È stata confermata la condanna all’ergastolo per Massimo Bossetti per l’omicidio di Yara Gambirasio

Lo ha deciso la Corte d’Assise d’Appello di Brescia dopo una lunga camera di consiglio, Bossetti ricorrerà in Cassazione

Gli avvocati di Massimo Giuseppe Bossetti all'esterno del Tribunale di Brescia (LaPresse - Andrea Campanelli)
Gli avvocati di Massimo Giuseppe Bossetti all'esterno del Tribunale di Brescia (LaPresse - Andrea Campanelli)

La Corte d’Assise d’Appello di Brescia ha confermato la sentenza di primo grado all’ergastolo per Massimo Giuseppe Bossetti, accusato di essere stato l’autore dell’omicidio di Yara Gambirasio. La sentenza è stata comunicata nelle notte tra ieri e oggi, dopo una lunga camera di consiglio durata oltre 15 ore. I giudici hanno inoltre confermato l’assoluzione per calunnia nei confronti di Massimo Maggioni, ex collega di Bossetti, perché il fatto non sussiste. Bossetti, che nella mattina di ieri aveva fatto alcune dichiarazioni spontanee in aula chiedendo di riparare a un grave errore giudiziario, si è commosso dopo avere sentito la conferma della condanna.
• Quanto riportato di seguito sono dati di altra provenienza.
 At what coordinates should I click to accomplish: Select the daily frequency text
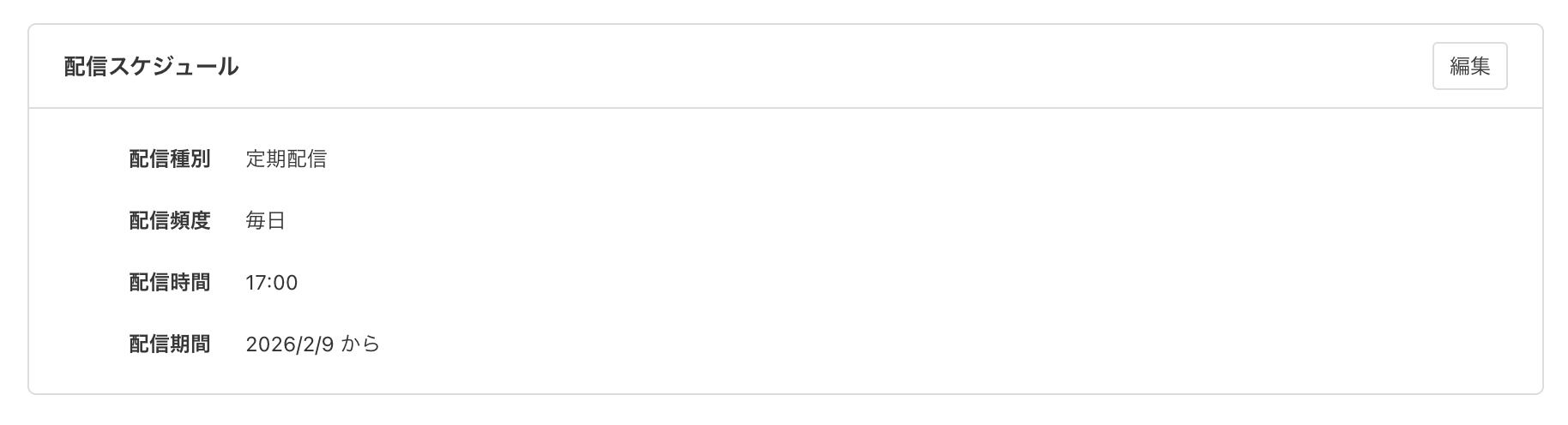click(x=265, y=221)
Massimo Giuseppe Bossetti è un carpentiere di Mapello, in provincia di Bergamo, ed è nato nel 1970: era stato l’unico condannato per l’omicidio di Yara Gambiriasio, una ragazzina di 13 anni di Brembate di Sopra (Bergamo). Gambirasio scomparve nel tardo pomeriggio del 26 novembre 2010, quando non tornò a casa dalla palestra in cui andava a fare gli allenamenti di ginnastica ritmica. Il suo corpo fu ritrovato nel febbraio del 2011 lungo un torrente vicino a Chignolo d’Isola, a circa venti minuti di automobile da Brembate di Sopra. L’autopsia confermò che Yara Gambirasio era stata colpita alla testa e ferita gravemente con un’arma da taglio alla gola, al torace, alla schiena e ai polsi. L’assalitore probabilmente si era allontanato prima che fosse morta.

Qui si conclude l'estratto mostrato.